Excerpted data:
* * *

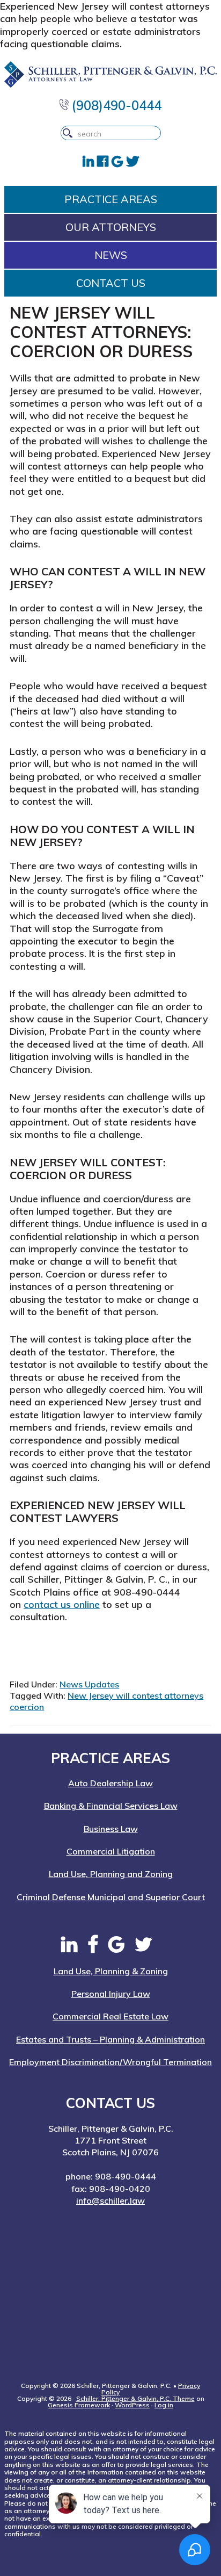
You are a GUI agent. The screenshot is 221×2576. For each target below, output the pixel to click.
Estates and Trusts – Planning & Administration (110, 2039)
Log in (163, 2405)
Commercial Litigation (111, 1851)
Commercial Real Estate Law (110, 2016)
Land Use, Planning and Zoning (111, 1873)
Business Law (111, 1828)
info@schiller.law (110, 2200)
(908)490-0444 (115, 105)
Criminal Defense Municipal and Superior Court (111, 1897)
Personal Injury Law (110, 1993)
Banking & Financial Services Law (111, 1805)
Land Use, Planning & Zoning (111, 1971)
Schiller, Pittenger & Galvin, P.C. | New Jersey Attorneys (110, 74)
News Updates (89, 1684)
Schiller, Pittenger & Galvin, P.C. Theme (135, 2398)
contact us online (62, 1604)
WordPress (132, 2405)
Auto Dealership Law (110, 1783)
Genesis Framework (79, 2405)
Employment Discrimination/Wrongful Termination (110, 2062)
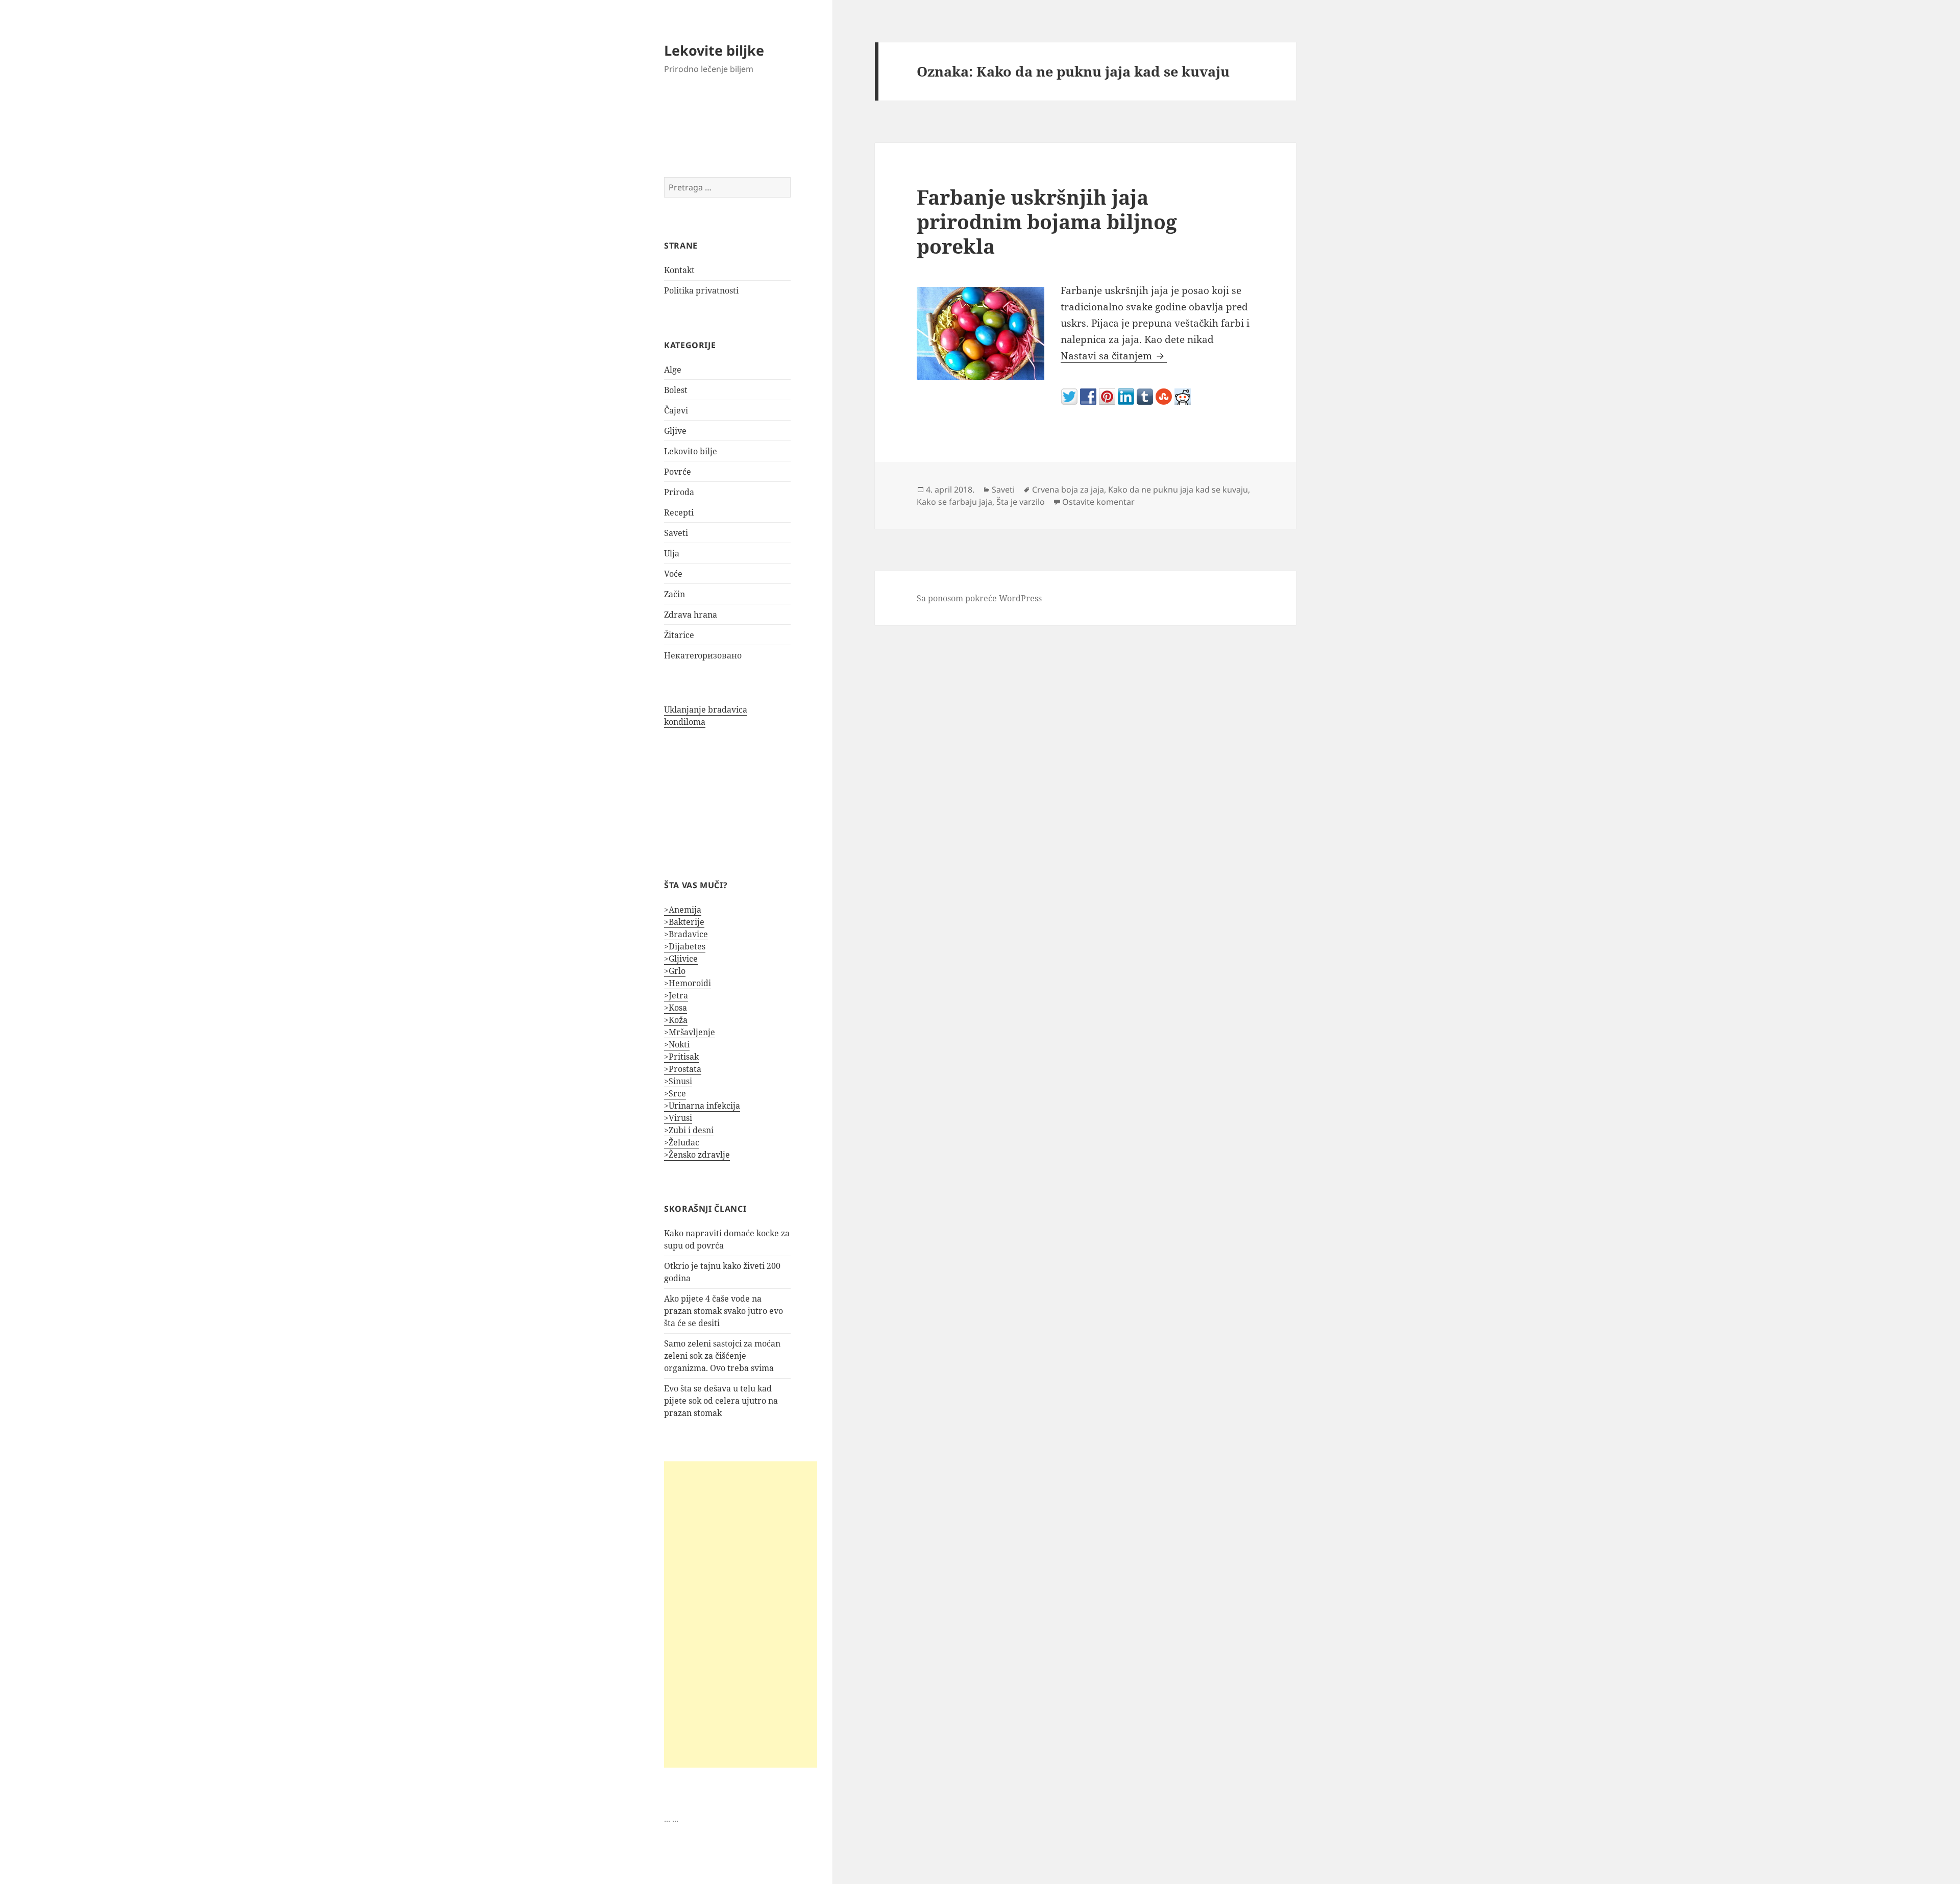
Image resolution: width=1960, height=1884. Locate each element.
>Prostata (682, 1068)
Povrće (677, 471)
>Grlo (674, 970)
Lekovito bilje (690, 451)
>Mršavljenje (689, 1032)
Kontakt (679, 270)
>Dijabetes (684, 946)
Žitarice (679, 635)
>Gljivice (681, 958)
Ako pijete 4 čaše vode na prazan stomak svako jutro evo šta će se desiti (723, 1311)
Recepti (679, 512)
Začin (674, 594)
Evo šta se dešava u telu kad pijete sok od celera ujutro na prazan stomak (721, 1400)
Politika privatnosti (701, 290)
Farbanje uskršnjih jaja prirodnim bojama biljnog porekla (1047, 221)
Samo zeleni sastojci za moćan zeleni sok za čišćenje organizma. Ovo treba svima (722, 1356)
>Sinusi (678, 1081)
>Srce (675, 1093)
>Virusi (678, 1117)
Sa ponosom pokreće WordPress (979, 598)
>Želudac (681, 1142)
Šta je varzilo (1020, 501)
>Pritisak (681, 1056)
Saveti (676, 533)
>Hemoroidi (687, 983)
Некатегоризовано (703, 655)
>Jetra (676, 995)
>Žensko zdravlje (697, 1154)
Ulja (671, 553)
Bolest (676, 390)
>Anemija (682, 909)
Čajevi (676, 410)
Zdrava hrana (690, 614)
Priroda (679, 492)
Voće (673, 573)
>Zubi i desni (689, 1130)
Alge (672, 369)
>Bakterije (684, 921)
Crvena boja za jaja (1068, 489)
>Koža (676, 1019)
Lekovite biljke (714, 50)
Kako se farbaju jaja (954, 501)
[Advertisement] (740, 1614)
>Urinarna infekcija (702, 1105)
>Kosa (675, 1007)
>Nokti (677, 1044)
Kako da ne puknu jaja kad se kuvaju (1178, 489)
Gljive (675, 430)
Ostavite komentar (1098, 501)
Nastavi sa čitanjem (1114, 355)
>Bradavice (686, 934)
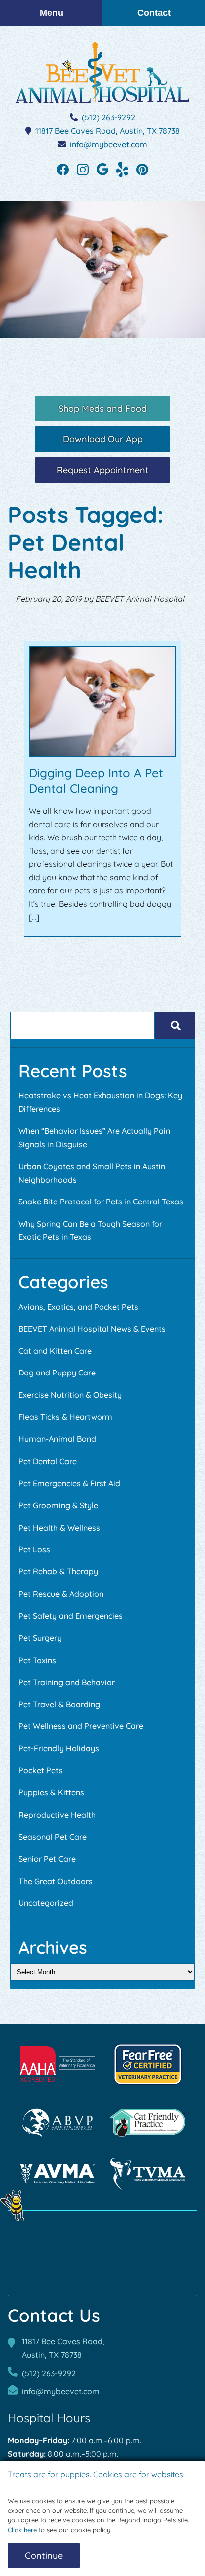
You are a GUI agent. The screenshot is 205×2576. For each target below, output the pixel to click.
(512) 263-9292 (108, 117)
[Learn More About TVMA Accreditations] (147, 2174)
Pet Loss (34, 1549)
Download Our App (103, 438)
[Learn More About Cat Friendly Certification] (147, 2123)
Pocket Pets (40, 1770)
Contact (154, 13)
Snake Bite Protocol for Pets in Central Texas (100, 1201)
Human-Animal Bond (57, 1439)
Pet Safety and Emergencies (70, 1616)
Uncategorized (45, 1903)
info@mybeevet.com (108, 144)
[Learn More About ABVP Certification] (57, 2123)
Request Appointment (103, 469)
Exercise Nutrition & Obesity (70, 1395)
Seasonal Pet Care (52, 1837)
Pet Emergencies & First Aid (69, 1483)
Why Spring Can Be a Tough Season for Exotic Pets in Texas (90, 1230)
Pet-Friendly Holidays (58, 1748)
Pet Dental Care (47, 1461)
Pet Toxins (37, 1660)
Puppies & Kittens (51, 1792)
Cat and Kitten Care (55, 1351)
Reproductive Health (57, 1815)
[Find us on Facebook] (63, 169)
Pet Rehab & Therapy (58, 1571)
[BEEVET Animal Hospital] (102, 72)
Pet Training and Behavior (66, 1682)
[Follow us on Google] (102, 169)
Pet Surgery (40, 1638)
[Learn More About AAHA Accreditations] (57, 2064)
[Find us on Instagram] (83, 169)
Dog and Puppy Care (57, 1372)
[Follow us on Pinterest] (142, 169)
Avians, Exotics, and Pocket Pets (78, 1307)
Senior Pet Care (47, 1859)
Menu (51, 13)
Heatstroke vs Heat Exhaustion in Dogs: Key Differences (100, 1102)
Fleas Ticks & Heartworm (65, 1417)
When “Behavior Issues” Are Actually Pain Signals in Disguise (94, 1137)
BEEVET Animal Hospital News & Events (92, 1329)
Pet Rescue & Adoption (60, 1594)
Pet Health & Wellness (59, 1528)
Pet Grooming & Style (58, 1505)
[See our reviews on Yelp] (122, 169)
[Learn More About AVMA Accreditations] (57, 2174)
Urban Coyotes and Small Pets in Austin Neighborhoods (91, 1173)
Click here (22, 2530)
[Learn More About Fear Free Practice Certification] (147, 2064)
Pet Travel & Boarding (59, 1704)
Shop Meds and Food (102, 408)
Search (174, 1025)
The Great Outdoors (55, 1881)
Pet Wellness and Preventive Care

* * *

Task prompt:
In the data above, retype only the stretch from the line with "Priroda (679, 492)" through the line with "Human-Animal Bond (57, 1439)", word for word, and skip any pictures.

Answer to the problem:
Priroda (679, 492)
Voće (673, 573)
>Zubi i desni (689, 1130)
Alge (672, 369)
>Bakterije (684, 921)
Crvena boja za jaja (1068, 489)
>Koža (676, 1019)
Lekovite biljke (714, 50)
Kako se farbaju jaja (954, 501)
[Advertisement] (740, 1614)
>Urinarna infekcija (702, 1105)
>Kosa (675, 1007)
>Nokti (677, 1044)
Kako da ne puknu jaja kad se kuvaju (1178, 489)
Gljive (675, 430)
Ostavite komentar (1098, 501)
Nastavi sa čitanjem (1114, 355)
>Bradavice (686, 934)
You are a GUI agent. The screenshot is 205×2576. For each target below, output the pixel to click.
(512) 263-9292 (108, 117)
[Learn More About TVMA Accreditations] (147, 2174)
Pet Loss (34, 1549)
Download Our App (103, 438)
[Learn More About Cat Friendly Certification] (147, 2123)
Pocket Pets (40, 1770)
Contact (154, 13)
Snake Bite Protocol for Pets in Central Texas (100, 1201)
Human-Animal Bond (57, 1439)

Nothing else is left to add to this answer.